Because COVID-19 spreads through respiratory droplets, or aerosols, exhaled through the nose and mouth, face shields are necessary for the safety of everyone in a dental clinic — patients, dentists and, in the case of a dental school, students.
To find a solution, the School of Dentistry enlisted the help of the Health Innovation Consortium, which partners with Richmond’s entrepreneurs to solve health care challenges. The consortium put the school in touch with Larkin Garbee and her team at Good Work Society, an online community for businesses, remote teams, freelancers and transitioning employees.
“We have a longstanding relationship working with VCU, supporting innovation and entrepreneurship,” said Garbee, a 2005 graduate of the VCU School of Business. “The School of Dentistry wanted to bring students back in and needed a solution they couldn’t find in the marketplace.”
Garbee and volunteer Jean-Etienne LaVallee worked to create a prototype for a face shield. They showed the school three off-the-shelf models from which to choose.
“They chose one and then we modified it to make sure the dental [magnifying glasses] would fit under the shield,” Garbee said. “We also redesigned it to have a more comfortable head strap that also stabilized the shield.”
Garbee worked with a local consumer packaging company that cut the shield to the modified specifications.
“We designed the head straps and assembled the shields in-house, working with 30 volunteers in our community. We made 6,000 shields,” she said, adding that VCU had an initial order of 1,000 and a reorder of 500. “It was fun to go back when they reordered and see the students wearing the shields that we created. It was exciting to see Good Work in play.”
Students first used the face shields from Good Work Society on June 15. The face shields “got us open and going again,” said Richard Archer, D.D.S., associate dean of clinical education in the School of Dentistry. “If we had not gotten this, we would have had to look elsewhere. There were other face shield sources available, but this is the one that fit our needs right away.”

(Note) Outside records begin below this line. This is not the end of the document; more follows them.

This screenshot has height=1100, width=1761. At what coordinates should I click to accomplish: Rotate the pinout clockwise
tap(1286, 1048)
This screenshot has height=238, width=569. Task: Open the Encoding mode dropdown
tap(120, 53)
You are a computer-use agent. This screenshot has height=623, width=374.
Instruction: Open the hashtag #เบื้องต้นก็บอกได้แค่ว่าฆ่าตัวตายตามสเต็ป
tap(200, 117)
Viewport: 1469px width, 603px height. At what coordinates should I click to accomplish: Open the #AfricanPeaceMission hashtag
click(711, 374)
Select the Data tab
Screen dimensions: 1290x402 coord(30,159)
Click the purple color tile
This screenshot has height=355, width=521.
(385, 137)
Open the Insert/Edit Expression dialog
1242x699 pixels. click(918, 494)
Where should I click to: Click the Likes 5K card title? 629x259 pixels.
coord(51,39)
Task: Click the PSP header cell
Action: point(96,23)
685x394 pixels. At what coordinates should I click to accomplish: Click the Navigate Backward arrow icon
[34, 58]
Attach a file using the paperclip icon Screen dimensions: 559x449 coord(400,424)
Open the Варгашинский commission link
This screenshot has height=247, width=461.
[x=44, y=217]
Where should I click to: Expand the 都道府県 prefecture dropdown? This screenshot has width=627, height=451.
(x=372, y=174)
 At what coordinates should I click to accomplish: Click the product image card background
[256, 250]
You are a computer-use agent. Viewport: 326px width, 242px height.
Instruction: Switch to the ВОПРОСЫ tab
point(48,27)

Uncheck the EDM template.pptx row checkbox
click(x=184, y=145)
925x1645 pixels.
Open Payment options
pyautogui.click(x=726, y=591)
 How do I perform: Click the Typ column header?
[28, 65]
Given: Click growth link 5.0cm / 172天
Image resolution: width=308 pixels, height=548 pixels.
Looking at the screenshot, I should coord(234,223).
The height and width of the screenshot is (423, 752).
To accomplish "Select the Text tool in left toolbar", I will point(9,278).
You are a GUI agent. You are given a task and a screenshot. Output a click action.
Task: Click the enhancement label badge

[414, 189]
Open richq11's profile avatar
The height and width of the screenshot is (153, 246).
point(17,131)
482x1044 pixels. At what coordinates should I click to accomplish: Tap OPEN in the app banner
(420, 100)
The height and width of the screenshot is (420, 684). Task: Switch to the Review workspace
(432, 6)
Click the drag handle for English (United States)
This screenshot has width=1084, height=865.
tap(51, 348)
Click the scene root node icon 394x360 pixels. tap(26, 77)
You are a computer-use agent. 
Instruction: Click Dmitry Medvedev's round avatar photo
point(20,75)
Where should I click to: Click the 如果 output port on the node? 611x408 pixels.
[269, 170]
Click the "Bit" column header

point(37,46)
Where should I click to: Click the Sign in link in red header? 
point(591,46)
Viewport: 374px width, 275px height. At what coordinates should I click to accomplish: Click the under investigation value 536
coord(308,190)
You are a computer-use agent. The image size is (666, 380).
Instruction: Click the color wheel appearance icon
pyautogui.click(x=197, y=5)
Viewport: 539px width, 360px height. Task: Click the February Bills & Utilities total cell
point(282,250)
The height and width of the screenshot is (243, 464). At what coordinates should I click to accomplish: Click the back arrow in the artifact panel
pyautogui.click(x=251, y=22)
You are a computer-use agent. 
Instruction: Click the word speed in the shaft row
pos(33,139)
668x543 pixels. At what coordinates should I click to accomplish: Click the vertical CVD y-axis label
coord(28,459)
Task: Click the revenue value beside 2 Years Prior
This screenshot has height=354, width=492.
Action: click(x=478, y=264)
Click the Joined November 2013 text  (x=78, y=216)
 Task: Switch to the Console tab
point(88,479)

“Good Work Society’s design absolutely helped us open early,” Sarrett said.
If Larkin had not developed this thing, we would have had a hard time building back up.
Today, students are participating in comprehensive, nonemergency patient care, emergency patient care, classroom and seminar learning, and simulation clinic learning. This is significant, Sarrett said, because only 44% of dental schools have students participating at or near this level, according to a recent informal American Dental Education Association poll of deans at dental schools nationwide.
The VCU School of Dentistry is still using some of the face shields provided by Good Work in tandem with masks from other suppliers.
“If Larkin [Garbee] had not developed this thing, we would have had a hard time building back up,” Sarrett said. “What has happened now is the market has caught up a bit and there are other designs.”
Working with a local nonprofit was definitely an advantage, Archer said.
“We were able to give them feedback, and they delivered the face shields to us. That was the one piece I don’t think we would have been able to get from a major dental company,” Archer said. “Working with Larkin [Garbee] and Jean-Etienne [LaVallee] was always easy. They went out of their way to fill our need.”
Garbee appreciates the way people came together to share information and collaborate on the project.
“It gave people a purpose and a reason to show up,” she said. “It was a way to be productive and useful to the community.”